What you have to do => Your answer should hold each line of the material that contains the word "agent".

Task data =>
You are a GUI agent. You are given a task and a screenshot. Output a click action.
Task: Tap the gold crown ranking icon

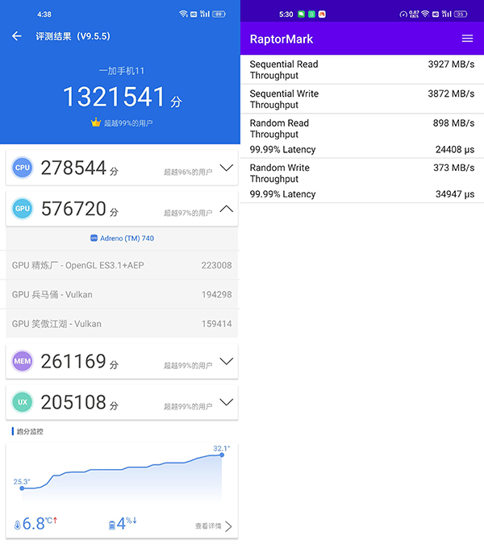[x=96, y=123]
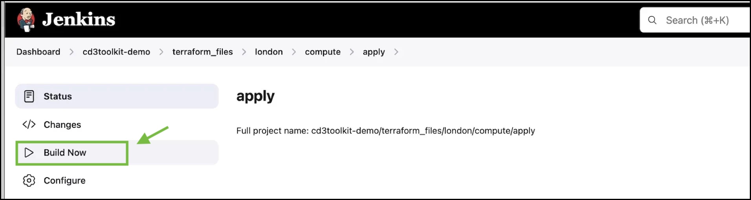Expand chevron after apply breadcrumb

coord(396,52)
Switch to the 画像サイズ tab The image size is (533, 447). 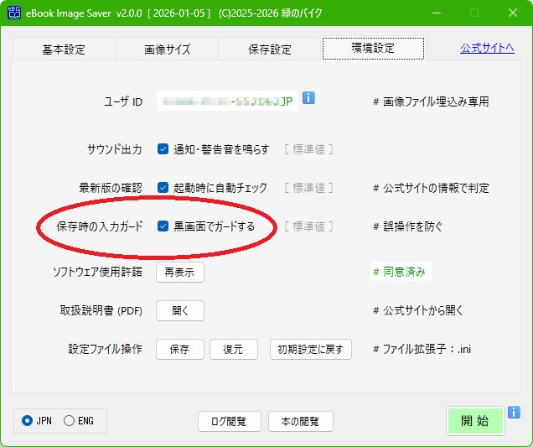coord(167,49)
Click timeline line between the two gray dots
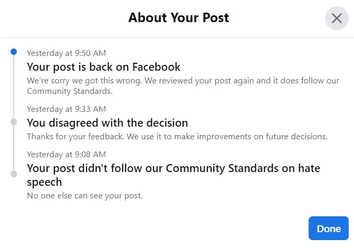Image resolution: width=354 pixels, height=248 pixels. [x=14, y=148]
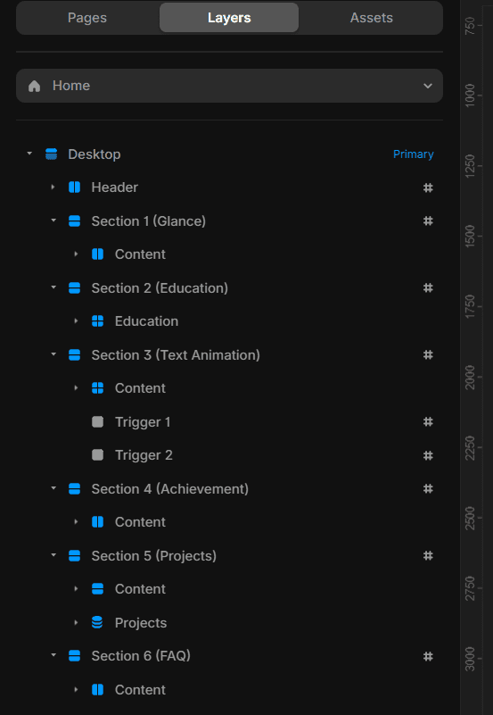Click the Primary breakpoint label
The width and height of the screenshot is (493, 715).
click(x=414, y=154)
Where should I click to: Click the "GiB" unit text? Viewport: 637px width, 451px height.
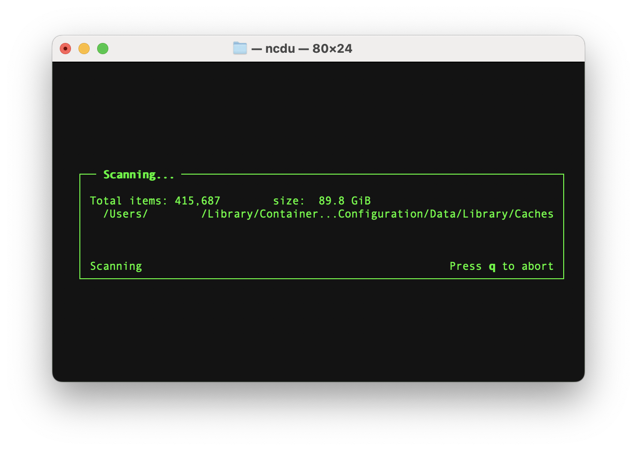coord(361,201)
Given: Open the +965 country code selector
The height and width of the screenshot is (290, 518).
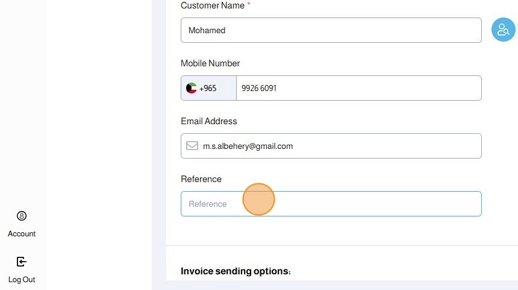Looking at the screenshot, I should [208, 88].
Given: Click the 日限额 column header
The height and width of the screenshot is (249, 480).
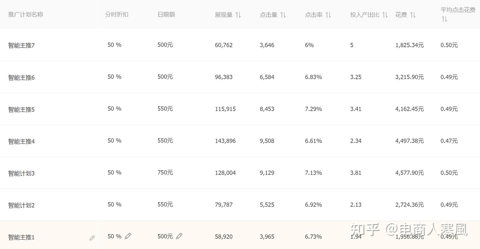Looking at the screenshot, I should tap(166, 15).
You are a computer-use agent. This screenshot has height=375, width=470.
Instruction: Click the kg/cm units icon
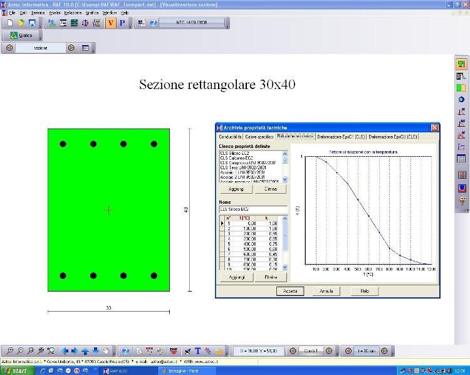pyautogui.click(x=53, y=23)
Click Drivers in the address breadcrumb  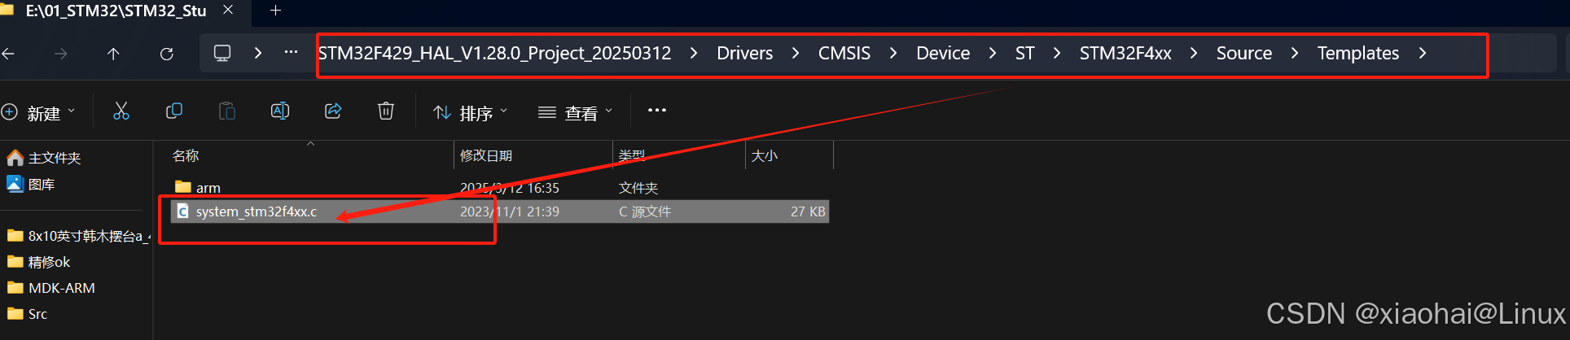tap(744, 54)
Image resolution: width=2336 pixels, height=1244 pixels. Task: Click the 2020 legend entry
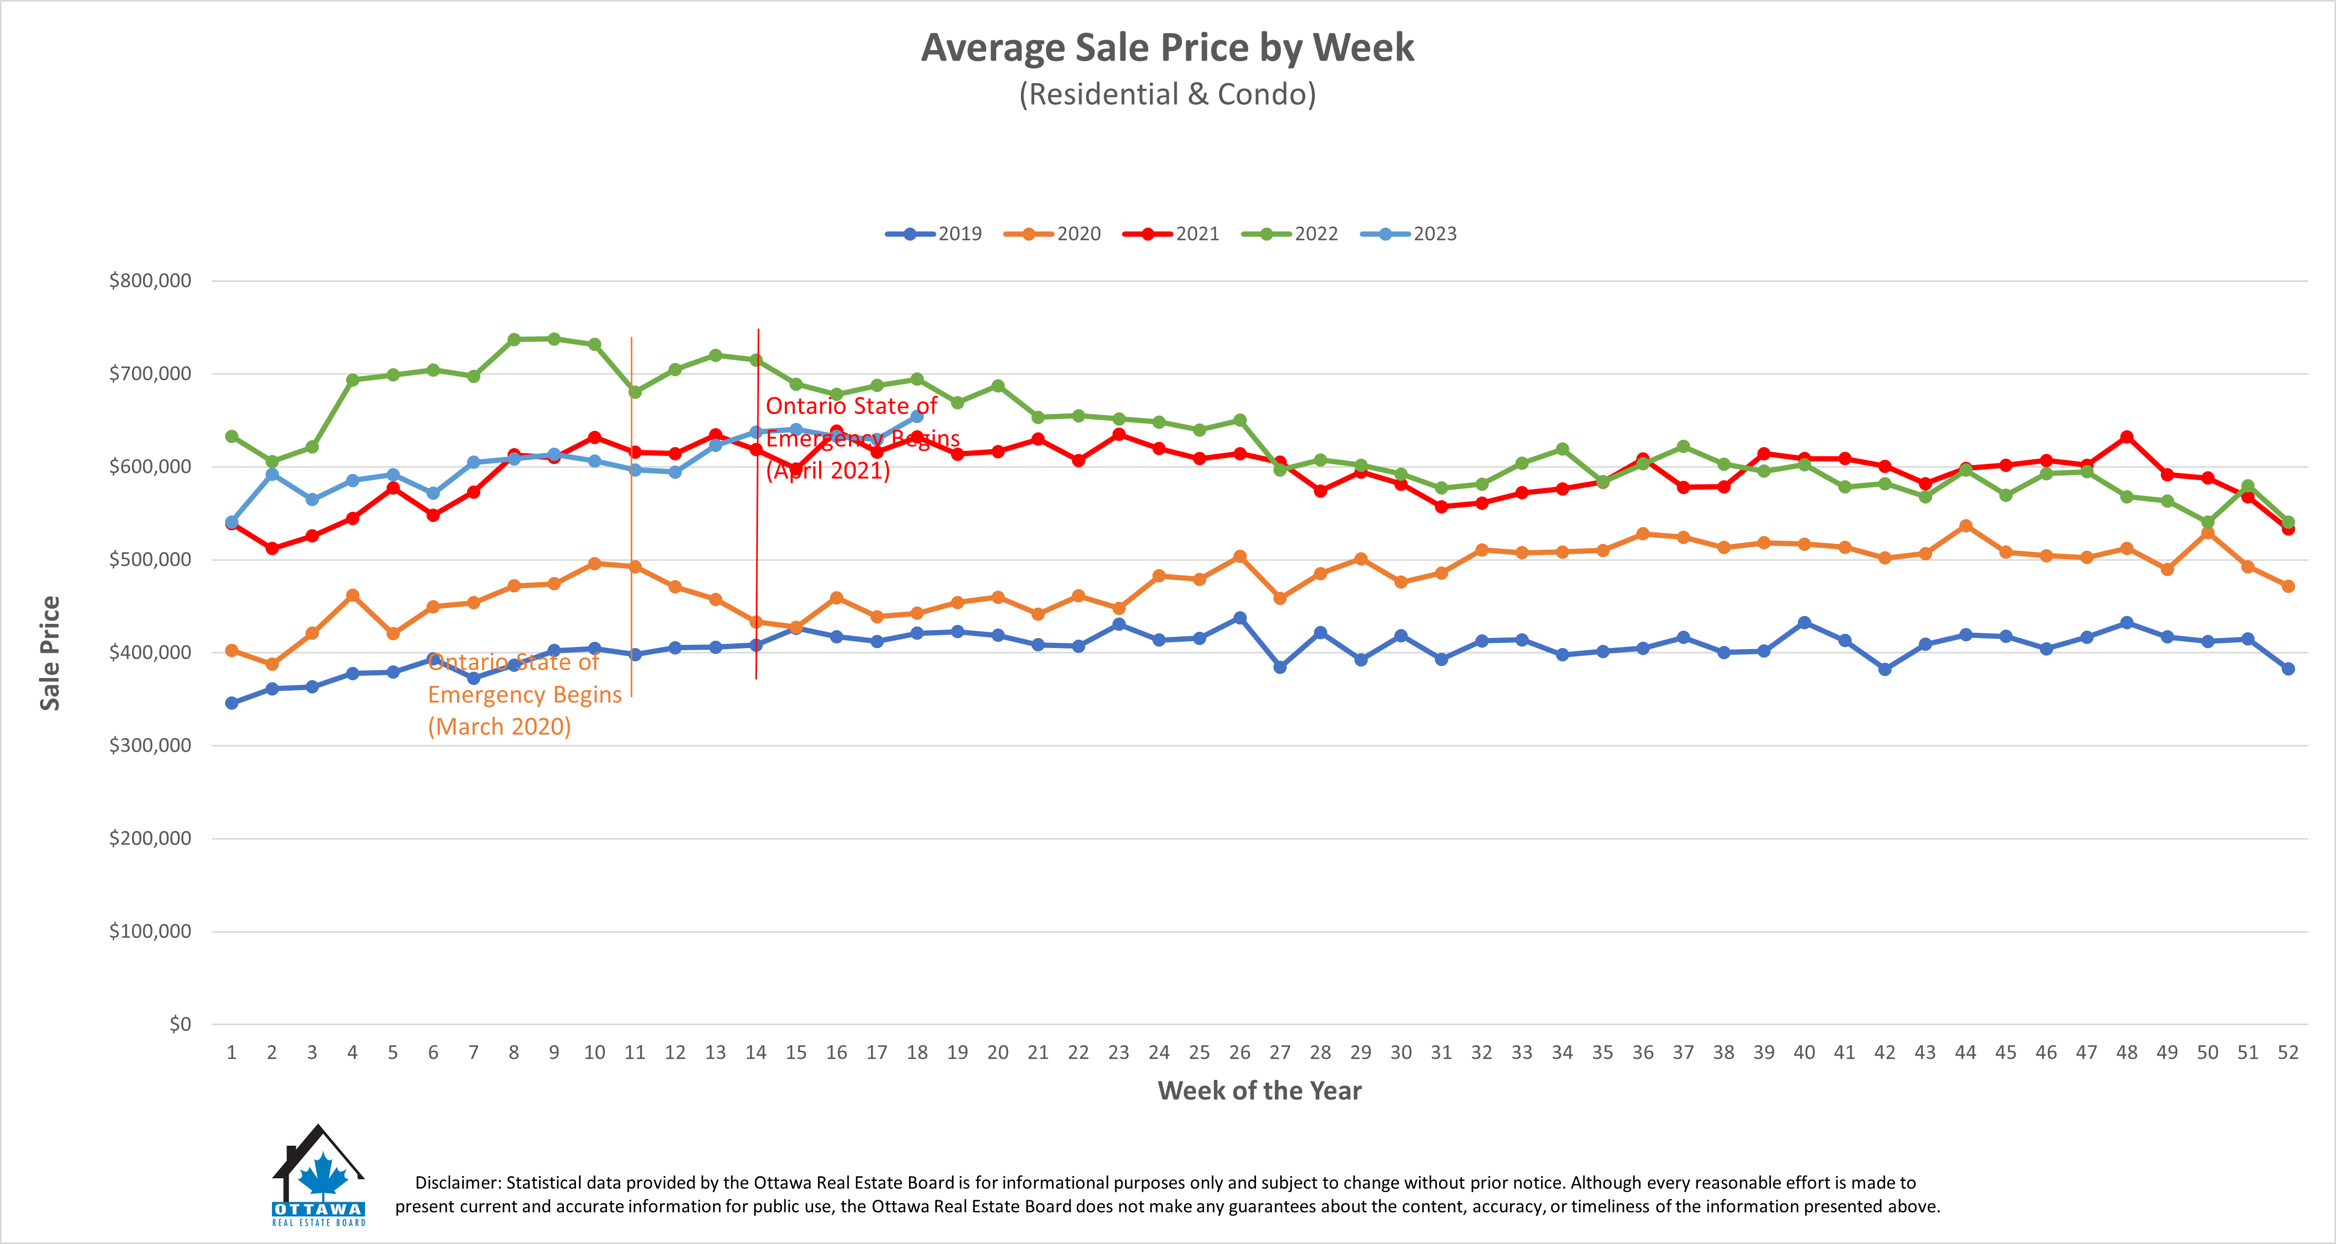tap(1052, 234)
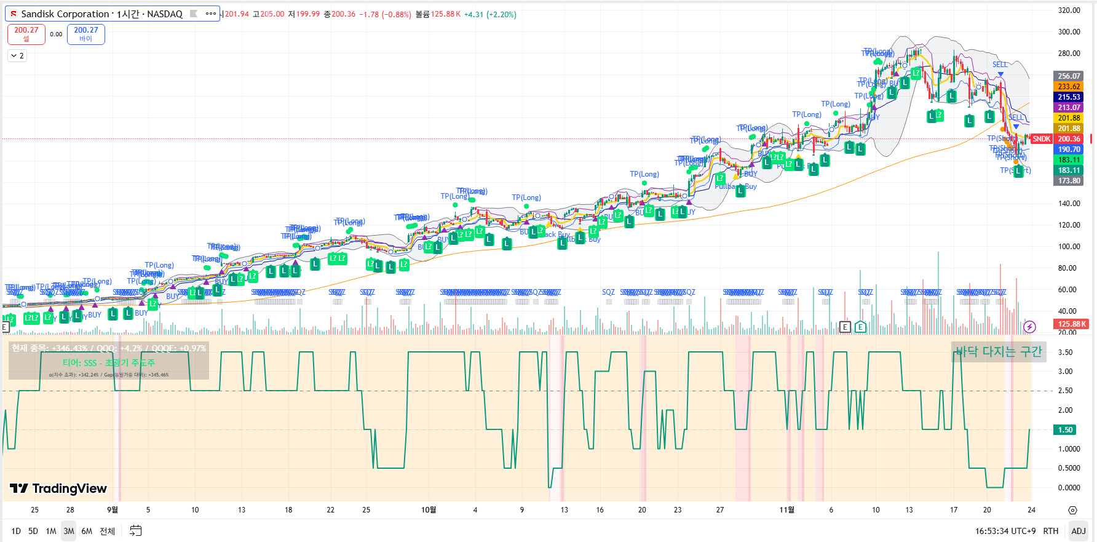Click the flag icon beside NASDAQ

tap(194, 14)
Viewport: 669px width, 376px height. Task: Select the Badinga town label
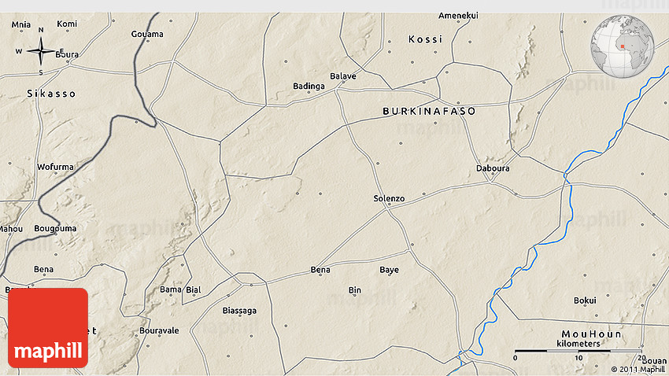[x=309, y=86]
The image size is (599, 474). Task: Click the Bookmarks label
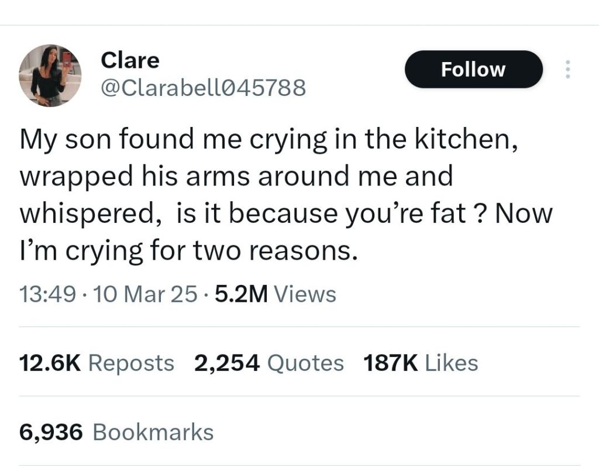pyautogui.click(x=153, y=432)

Response to this task =>
You are a GUI agent. You are given a task and a screenshot. Output a click action.
You are a computer-use agent. This screenshot has height=375, width=470.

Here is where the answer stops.